Mais les lois de la nature ne peuvent être des lois locales. Ainsi quand ces mariages sont défendus ou permis, ils sont, selon les circonstances, permis ou défendus par une loi civile.

Il n’est point d’un usage nécessaire que le beau-frere & la belle-sœur habitent dans la même maison. Le mariage n’est dont pas défendu entr’eux pour conserver la pudicité dans la maison ; & la loi qui le défend ou le permet, n’est point la loi de la nature, mais une loi civile, qui se regle sur les circonstances, & dépend des usages de chaque pays : ce sont des cas, où les lois dépendent des mœurs & des manieres.

Les lois civiles défendent les mariages, lorsque, par les usages reçus dans un certain pays, ils se trouvent être dans les mêmes circonstances que ceux qui sont défendus par les lois de la nature ; & elles le permettent lorsque les mariages ne se trouvent point dans ce cas. La défense des lois de la nature est invariable, parce qu’elle dépend d’une chose invariable ; le pere, la mere & les enfans habitant nécessairement dans la maison. Mais les défenses des lois civiles sont accidentelles, parce qu’elles dépendant d’une circonstance accidentelle ; les cousins germains & autres habitant accidentellement dans la maison.

Cela explique comment les lois de Moïse, celles des Égyptiens[10] & de plusieurs autres peuples, permettent le mariage entre le beau-frere et la belle-sœur, pendant que ces mêmes mariages sont défendus chez d’autres nations.

Aux Indes, on a une raison bien naturelle d’admettre ces sortes de mariages. L’oncle y est regardé comme pere, & il est obligé d’entretenir & d’établir ses neveux, comme si c’étoient ses propres enfans : ceci vient du caractere de ce peuple, qui est bon & plein d’humanité. Cette loi ou cet usage en a produit un autre : si un mari a perdu sa femme, il ne manque pas d’en épouser la sœur[11] : & cela est très-naturel ; car la nouvelle épouse devient la mere des enfans de sa sœur, & il n’y a point d’injuste marâtre.
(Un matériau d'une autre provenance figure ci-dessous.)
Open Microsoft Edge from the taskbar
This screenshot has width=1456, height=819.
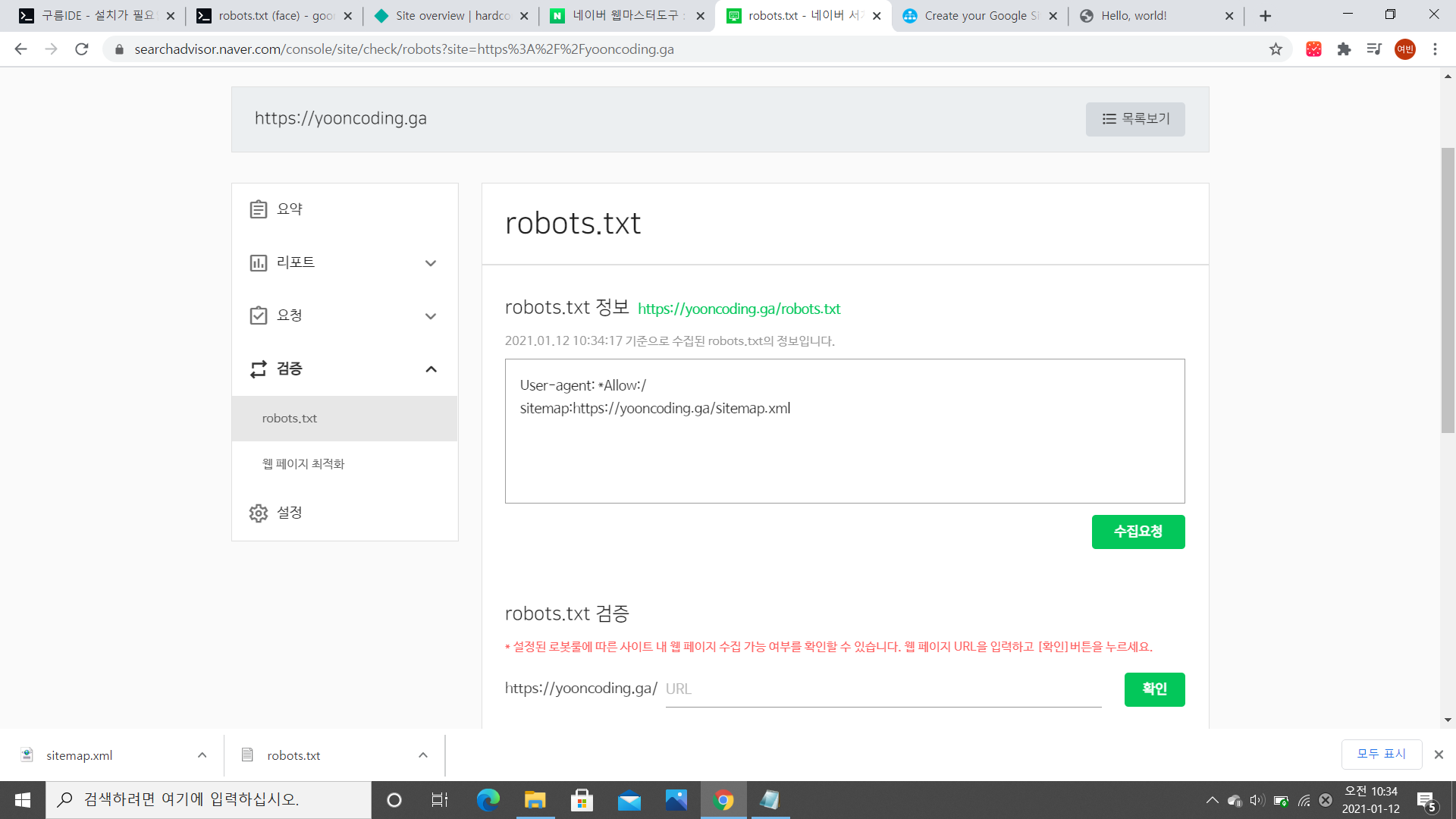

  1. Cette loi est bien ancienne parmi eux. Attila, dit Priscus dans son ambassade, s’arrêta dans un certain lieu pour épouser Esca, sa fille ; chose permise, dit-il, par les lois des Scythes, page 22.
  2. Hist. des Tattars, part. 3, page 256.
  3. Cela fut ainsi chez les premiers Romains.
  4. En effet, chez les Romains, ils avoient le même nom ; les cousins germains étoient nommés freres.
  5. Ils le furent à Rome dans les premiers temps, jusqu’à ce que le peuple fît une loi pour les permettre ; il vouloit favoriser un homme extrêmement populaire, & qui s’étoit marié avec sa cousine germaine. Plutarque, au traité des demandes des choses Romaines.
  6. Recueil des voyages des Indes, tome V, part. I. relation de l’état de l’île de Formose.
  7. L’alcoran, chap. des femmes.
  8. Voyez François Pyrard.
  9. Ils étoient regardés comme plus honorables. Voyez Philon, de specialibus legibus quæ pertinent ad præcepta decalogi, Paris, 1640. p. 778.
  10. Voyez la loi VIII, au code de oncestis & inutilibus nuptiis.
  11. Lettres édif. quatorzieme recueil, page 403.